Real-time fraud detection using Feldera and Hopsworks

Real-time fraud detection using Feldera and Hopsworks

Abhinav Gyawali
Abhinav GyawaliEngineer
Leonid Ryzhyk
Leonid RyzhykCTO / Co-Founder
David Bzhalav
David BzhalavHead of Data Science @ Hopsworks
Jim Dowling
Jim DowlingCEO @ Hopsworks
| July 9, 2024

How about combining a state-of-the-art real-time analytics engine with a state of-the-art real-time feature store? In this post, we team up with our friends at Hopsworks.ai to do exactly that. We'llshow you how to do real-time feature engineering with Feldera computing MLfeatures and Hopsworks handling the storage layer.

We selected credit card fraud detection for this demo because of its stringent feature engineering requirements. Accurate fraud detection demands near perfect feature freshness and low-latency feature serving. Feldera ensures the former, while Hopsworks guarantees the latter.

Let's start with a high-level overview of the feature engineering pipeline and the role of a feature store in it.

Anatomy of a feature engineering pipeline

At a high level any feature engineering pipeline consists of three parts:

  1. Storage. Stores raw input data and computed features.
  2. Compute. Computes feature vectors from raw data.
  3. ML. Performs model training and inference using feature vectors as
    inputs.
Feature engineering pipeline

What makes feature engineering challenging is that this pipeline must operate in two modes. During model training, it computes, stores, and serves features from historical data in batch mode. During inference, the pipeline computes, stores, and serves features from real-time data in streaming mode. The two modes require different compute and storage engines. This is problematic because the capabilities of streaming engines differ from the ones of batch engines. As a result, developers must effectively build two separate feature pipelines.

Feldera eliminates the need for two compute engines by unifying batch and
stream analytics
. With Feldera, the user defines features once using SQL queries, and the platform evaluates these queries over batch or streaming inputs.

A feature store solves a similar problem for the storage component of the pipeline. A feature store is a database designed specifically for storing, organizing, and serving features, offering a unified API for batch and real-time data ingress and egress.

By combining Feldera with a modern feature store such as Hopsworks, users can reduce the complexity of building and operating feature pipelines, and focus on designing the best features for their applications.

Hopsworks

Hopsworks.ai is a data platform for ML with a Python-centric Feature Store and MLOps capabilities. Hopsworks is a modular platform. You can use it as a standalone Feature Store, you can use it to manage, govern, and serve your models, and you can even use it to develop and operate feature pipelines and training pipelines.
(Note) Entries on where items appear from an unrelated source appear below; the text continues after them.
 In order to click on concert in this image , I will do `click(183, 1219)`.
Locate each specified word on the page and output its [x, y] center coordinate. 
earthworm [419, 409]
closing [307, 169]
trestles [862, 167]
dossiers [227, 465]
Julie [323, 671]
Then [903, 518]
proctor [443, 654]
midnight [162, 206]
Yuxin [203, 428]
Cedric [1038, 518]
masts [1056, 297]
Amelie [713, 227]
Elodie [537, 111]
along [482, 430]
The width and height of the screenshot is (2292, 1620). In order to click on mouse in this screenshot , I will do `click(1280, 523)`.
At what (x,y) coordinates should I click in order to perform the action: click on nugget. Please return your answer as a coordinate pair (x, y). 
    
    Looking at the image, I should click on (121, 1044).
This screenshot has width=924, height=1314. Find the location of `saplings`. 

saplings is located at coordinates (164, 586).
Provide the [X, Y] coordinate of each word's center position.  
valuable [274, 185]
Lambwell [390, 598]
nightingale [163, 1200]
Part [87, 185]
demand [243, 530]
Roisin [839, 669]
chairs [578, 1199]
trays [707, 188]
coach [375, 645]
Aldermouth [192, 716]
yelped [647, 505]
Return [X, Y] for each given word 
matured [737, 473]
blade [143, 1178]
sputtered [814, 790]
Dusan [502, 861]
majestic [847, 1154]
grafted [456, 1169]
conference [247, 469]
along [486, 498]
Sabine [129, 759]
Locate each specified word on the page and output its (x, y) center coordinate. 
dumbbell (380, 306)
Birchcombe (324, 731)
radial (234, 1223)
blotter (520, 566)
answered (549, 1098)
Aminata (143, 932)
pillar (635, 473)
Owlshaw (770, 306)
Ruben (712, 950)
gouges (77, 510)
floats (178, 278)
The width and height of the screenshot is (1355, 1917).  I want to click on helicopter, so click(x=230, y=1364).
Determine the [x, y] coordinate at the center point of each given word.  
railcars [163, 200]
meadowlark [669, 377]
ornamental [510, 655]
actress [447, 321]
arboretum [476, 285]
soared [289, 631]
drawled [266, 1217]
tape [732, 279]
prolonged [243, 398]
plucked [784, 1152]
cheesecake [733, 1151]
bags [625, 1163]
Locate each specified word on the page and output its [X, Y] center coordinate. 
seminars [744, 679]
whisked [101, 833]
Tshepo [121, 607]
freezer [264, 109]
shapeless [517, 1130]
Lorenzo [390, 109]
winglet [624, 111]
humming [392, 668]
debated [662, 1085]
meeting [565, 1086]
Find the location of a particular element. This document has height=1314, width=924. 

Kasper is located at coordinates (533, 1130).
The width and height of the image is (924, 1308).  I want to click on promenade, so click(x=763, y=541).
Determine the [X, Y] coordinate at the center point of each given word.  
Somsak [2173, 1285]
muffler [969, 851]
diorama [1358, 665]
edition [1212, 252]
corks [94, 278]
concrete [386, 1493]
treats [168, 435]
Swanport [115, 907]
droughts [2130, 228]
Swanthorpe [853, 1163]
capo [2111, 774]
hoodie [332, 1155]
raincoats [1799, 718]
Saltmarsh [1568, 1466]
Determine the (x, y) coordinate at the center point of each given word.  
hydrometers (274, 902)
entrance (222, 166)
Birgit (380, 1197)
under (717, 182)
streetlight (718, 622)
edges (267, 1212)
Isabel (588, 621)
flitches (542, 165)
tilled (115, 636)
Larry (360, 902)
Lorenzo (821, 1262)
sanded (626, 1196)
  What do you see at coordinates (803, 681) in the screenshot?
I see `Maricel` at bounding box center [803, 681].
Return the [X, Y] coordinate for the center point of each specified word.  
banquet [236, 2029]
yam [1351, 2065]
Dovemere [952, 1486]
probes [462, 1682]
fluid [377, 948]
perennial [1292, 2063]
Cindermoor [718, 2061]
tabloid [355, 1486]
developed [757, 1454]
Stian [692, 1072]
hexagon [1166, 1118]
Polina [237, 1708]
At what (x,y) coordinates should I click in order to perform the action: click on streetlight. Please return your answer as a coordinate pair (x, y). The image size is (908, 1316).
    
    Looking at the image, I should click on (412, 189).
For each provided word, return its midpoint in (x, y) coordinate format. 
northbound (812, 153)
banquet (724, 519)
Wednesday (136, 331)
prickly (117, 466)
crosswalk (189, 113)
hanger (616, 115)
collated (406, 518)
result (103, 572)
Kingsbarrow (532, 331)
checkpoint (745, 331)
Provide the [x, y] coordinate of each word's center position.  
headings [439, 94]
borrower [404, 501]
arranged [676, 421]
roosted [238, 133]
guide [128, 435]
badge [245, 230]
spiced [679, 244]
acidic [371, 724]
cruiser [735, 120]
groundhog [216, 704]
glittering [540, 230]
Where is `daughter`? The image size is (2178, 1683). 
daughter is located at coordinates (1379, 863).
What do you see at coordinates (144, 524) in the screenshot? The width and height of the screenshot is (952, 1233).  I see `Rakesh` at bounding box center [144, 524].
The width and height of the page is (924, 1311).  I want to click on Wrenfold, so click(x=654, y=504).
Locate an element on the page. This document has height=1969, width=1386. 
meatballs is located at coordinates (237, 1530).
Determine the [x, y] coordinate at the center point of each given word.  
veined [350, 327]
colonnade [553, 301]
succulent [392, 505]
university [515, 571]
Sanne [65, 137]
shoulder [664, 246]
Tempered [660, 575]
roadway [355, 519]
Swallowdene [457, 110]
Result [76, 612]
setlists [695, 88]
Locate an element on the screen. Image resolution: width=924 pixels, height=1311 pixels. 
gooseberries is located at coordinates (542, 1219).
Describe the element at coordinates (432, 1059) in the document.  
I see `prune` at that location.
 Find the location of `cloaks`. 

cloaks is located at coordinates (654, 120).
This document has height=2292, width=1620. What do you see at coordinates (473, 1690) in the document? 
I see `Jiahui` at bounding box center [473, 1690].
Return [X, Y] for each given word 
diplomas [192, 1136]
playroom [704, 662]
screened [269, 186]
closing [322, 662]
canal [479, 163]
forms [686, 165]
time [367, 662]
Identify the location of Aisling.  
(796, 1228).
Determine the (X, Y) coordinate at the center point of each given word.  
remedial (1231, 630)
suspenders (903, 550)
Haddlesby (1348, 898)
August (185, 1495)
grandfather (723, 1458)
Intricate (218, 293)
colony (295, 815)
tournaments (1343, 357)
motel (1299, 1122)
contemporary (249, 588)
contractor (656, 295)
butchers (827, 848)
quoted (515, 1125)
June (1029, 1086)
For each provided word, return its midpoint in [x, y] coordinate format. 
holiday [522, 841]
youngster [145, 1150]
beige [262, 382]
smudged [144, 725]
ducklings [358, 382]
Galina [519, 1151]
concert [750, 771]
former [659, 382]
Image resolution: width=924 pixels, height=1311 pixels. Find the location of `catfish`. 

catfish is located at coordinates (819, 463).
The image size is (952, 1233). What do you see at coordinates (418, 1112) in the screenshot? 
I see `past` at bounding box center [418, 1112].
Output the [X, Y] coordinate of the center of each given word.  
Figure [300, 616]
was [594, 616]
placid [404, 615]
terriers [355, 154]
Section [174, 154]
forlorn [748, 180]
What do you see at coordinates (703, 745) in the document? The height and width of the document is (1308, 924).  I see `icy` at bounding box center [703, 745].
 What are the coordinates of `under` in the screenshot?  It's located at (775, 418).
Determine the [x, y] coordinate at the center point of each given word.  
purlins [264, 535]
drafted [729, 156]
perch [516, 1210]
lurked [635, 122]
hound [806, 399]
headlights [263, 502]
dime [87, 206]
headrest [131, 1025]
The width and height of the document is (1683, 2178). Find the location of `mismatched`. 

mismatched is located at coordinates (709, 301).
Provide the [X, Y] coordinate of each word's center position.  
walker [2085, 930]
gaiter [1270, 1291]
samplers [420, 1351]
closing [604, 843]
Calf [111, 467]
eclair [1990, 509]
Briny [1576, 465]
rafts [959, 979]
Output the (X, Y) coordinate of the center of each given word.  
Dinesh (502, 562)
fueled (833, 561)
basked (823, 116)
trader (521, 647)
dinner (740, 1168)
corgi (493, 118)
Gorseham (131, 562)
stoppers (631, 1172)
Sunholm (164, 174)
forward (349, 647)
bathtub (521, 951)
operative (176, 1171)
Hopsworks brings collaboration for ML teams, providing a secure, governed platform for developing, managing, and sharing ML assets - features, models, training data, batch scoring data, logs, and more.

Architecture

In the rest of this article, we will build a feature engineering pipeline for real-time credit card fraud detection using Feldera and Hopsworks.

Real-time feature pipeline using Feldera and Hopsworks

Feldera processes inputs in real-time and writes computed features to Hopsworks using the Hopsworks storage API. Internally, Hopsworks stores feature vectors in the offline store where they are available for model training. In addition, the most recent feature vectors are kept in the online store, where they can be looked up during real-time inference.

Prerequisites

This demo is structured as a series of Python notebooks. To run the notebooks, you will need a Hopsworks account, which you can create for free at https://app.hopsworks.ai/.

You will also need access to an instance of Feldera. You can either install it
locally using Docker or create a free account at try.feldera.com.

Step 0. Data preparation

We use a synthetic data generator provided by Hopsworks to populate a Kafka topic with data that simulates a stream of credit card transactions. In reality this stream would arrive in real time from points of sale terminals. The generator also creates a set of user profiles, which we store as a feature group (see below) inside the Hopsworks feature store. For complete data preparation code, see Python notebook.

Step 1. Real-time feature computation

See Python notebook for complete implementation in this section.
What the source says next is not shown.